MOUNT GILEAD, Ohio — The phrase “family farm” has a very significant meaning for 27-year-old Andy Creswell and his family’s farm in Ohio’s Morrow County.
Creswell is the sole proprietor of Spring Valley Farm, a 200-cow dairy along County Road 30. But with his grandparents living in the neighboring home, and his own parents in the next, and with numerous aunts and uncles in a four-mile radius, it’s an all-around family effort.
Creswell took over most of the business seven years ago, when his father, the auctioneer Bill Creswell, gifted him the herd of about 40 dairy cows.
Andy graduated from Ohio State University’s Agricultural Technical Institute in 2002, when he returned to the farm with new vision and more understanding. A new freestall barn was erected around this time, and the herd was expanded to more than four times its original size.
The family currently farms about 500 acres and milks a herd comprised of 70 percent Holsteins and the rest Jerseys and crossbreeds, three times a day.
Future plans. Andy said he’d like to see the herd expand, but not until conditions improve. His double-eight milking parlor was built to be expanded to at least a double 12. A 6,000-gallon milk tank is installed and ready to handle additional use, and several of his heifers are on a long-term production schedule, should he decide to increase the herd size.
But with 2009 being a poor year for the dairy market, Bill Creswell said they just “pulled in their horns” and kept going, because in dairying, “you can’t stand still, you have to keep at it.”
A family matter. When the Creswells face big decisions, they first get as much information as they can, Bill Creswell said. That often includes advice from Andy’s grandparents, Bob Creswell, 84, and Faith, 83. Andy said jokingly that his grandfather sometimes does more work on the farm than he does, mostly in the summer.
All told, the farm has been with the Creswells since the mid-1800s. Andy is the fourth generation, and his two young children make the fifth.
Bill Creswell said it’s important to have someone to rely on who is both knowledgeable and dependable. For the Creswells, it’s often the herdsman, Nate Jagger.
“No matter how good you think you are, you better have somebody you can trust and who can handle it,” Bill Creswell said. “I think it’s better for your mind and for your operation.”
Andy’s brother, Aaron, also enjoys the farm, Andy said, but didn’t like being tied to it all day. He found a job as a service technician with JR Equipment, a Case-International dealership in Upper Sandusky.
The family uses mostly International tractors, and a John Deere 55 combine from 1969 — a small unit they bought for only $650. After splitting the machine down the middle, replacing and fine-tuning worn parts, they harvested their own grains the past year, without issue.
Andy admits the farm is “conventional,” in the sense of not being organic, and in the sense of using basic, practical approaches.

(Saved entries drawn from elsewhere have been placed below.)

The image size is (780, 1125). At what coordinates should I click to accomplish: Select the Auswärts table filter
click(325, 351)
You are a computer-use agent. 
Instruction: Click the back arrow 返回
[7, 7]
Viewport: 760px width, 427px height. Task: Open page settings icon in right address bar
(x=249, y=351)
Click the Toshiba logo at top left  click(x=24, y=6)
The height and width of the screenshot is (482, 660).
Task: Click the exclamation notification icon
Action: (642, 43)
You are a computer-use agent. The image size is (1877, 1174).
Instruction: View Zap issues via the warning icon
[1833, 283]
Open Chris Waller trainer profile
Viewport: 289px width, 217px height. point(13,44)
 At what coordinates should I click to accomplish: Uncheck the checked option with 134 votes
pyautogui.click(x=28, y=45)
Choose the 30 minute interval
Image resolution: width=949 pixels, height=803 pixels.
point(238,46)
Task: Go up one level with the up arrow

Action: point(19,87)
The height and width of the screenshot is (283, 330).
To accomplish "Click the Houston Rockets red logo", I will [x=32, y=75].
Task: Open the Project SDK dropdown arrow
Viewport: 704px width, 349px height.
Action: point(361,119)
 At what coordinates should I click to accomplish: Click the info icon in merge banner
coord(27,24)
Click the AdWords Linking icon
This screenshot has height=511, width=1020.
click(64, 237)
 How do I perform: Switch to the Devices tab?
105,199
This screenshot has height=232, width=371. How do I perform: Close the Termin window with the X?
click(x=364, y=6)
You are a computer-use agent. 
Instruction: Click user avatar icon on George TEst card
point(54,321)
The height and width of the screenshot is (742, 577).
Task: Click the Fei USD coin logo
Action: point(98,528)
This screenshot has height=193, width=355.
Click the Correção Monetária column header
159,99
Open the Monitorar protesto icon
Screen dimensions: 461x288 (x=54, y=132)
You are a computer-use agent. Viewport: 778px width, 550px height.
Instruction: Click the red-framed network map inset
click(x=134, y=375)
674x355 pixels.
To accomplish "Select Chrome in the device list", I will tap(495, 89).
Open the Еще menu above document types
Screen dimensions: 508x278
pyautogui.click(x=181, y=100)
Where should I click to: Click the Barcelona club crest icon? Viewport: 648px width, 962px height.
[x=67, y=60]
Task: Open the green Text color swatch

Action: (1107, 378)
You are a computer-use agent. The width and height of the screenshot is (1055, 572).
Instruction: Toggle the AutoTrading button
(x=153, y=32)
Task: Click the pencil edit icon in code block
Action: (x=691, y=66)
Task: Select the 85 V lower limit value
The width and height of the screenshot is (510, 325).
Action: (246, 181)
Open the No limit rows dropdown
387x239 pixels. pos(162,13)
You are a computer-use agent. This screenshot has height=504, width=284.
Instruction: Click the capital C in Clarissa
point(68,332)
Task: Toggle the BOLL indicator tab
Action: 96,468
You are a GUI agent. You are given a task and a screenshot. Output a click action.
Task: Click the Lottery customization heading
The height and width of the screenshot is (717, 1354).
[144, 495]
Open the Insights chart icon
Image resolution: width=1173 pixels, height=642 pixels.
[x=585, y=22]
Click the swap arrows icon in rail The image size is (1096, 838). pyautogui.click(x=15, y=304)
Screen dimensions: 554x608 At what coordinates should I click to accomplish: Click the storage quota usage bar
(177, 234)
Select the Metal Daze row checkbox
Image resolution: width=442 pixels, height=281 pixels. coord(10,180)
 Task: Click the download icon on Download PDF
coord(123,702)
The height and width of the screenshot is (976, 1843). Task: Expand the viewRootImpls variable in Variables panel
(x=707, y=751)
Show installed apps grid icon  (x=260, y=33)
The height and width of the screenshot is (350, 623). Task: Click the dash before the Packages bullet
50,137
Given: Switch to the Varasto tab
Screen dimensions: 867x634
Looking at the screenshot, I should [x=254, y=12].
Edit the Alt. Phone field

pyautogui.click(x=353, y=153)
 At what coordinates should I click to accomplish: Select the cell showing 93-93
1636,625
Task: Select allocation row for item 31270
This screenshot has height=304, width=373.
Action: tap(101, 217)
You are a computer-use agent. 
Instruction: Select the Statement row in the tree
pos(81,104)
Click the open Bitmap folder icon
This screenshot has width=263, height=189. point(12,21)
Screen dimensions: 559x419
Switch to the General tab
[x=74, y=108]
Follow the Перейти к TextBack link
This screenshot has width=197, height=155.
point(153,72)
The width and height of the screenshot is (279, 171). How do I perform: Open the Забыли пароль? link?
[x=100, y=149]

But in a time when the market is struggling with so much volatility, he’s glad they’ve kept it simple.
Several bank barns are still in use, including one that has a Farm Bureau sign out front, informing neighbors and would-be developers they’re in an agricultural district — a place where dust, noises, odors, spraying and insects occur — due to normal farming activities.
Andy chose dairy farming as a career because “I don’t like being told what to do,” but admits to consulting with his family and herdsman regularly.
He hopes his own children will become the next Creswells to farm, and plans to make that as viable an option as he can.
Even his wife, Sarah, grew up in the area, as well as his brother’s wife, Anna. All of them remain tied to agriculture in some way — Anna teaches agricultural education for Hardin Northern FFA.
When the Creswells get together for the holidays, they don’t have to go very far, and it’s truly a back-home experience for most of them.
“Everybody has roots to here,” Bill Creswell said.